▶ [Your task]:
Copy out each line below that contains the string "scrollbar".

▶ [Record extracts]:
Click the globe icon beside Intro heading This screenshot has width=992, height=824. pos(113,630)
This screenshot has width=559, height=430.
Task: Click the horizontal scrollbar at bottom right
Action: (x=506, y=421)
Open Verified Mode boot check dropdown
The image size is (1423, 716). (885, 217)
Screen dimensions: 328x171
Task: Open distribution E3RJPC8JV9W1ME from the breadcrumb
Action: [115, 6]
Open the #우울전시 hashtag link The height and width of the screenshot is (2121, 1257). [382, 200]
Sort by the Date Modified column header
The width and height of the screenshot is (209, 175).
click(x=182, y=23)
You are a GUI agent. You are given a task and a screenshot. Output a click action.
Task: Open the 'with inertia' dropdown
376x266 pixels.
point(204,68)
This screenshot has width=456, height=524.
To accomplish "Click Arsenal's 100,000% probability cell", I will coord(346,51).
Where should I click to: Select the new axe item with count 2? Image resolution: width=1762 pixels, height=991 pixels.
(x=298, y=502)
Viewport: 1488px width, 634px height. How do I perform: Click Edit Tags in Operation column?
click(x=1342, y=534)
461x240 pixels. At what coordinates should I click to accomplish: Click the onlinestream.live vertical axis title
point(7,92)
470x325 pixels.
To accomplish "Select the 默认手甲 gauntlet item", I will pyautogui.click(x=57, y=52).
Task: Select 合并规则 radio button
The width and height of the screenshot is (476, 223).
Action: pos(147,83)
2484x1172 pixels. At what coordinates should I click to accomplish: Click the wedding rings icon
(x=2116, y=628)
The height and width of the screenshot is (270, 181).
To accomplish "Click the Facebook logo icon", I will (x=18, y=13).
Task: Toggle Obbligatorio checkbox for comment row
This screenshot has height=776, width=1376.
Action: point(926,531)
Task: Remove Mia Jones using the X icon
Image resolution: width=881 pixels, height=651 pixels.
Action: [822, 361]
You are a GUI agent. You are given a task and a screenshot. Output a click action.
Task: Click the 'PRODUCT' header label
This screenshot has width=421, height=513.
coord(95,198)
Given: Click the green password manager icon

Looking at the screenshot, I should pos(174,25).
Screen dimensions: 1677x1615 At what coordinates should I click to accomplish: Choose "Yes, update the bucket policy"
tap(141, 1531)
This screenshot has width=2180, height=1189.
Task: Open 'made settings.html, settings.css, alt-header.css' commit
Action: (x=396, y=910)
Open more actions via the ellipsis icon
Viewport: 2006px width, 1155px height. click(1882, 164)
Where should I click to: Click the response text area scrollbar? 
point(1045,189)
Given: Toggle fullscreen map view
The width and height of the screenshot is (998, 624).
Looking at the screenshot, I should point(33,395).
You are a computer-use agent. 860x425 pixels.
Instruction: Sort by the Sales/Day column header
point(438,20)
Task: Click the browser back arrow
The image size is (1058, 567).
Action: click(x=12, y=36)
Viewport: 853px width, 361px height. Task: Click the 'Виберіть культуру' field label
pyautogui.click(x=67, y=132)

▶ [Exercise result]:
Task: Click the horizontal scrollbar at bottom right
Where should I click to: Click the response text area scrollbar? 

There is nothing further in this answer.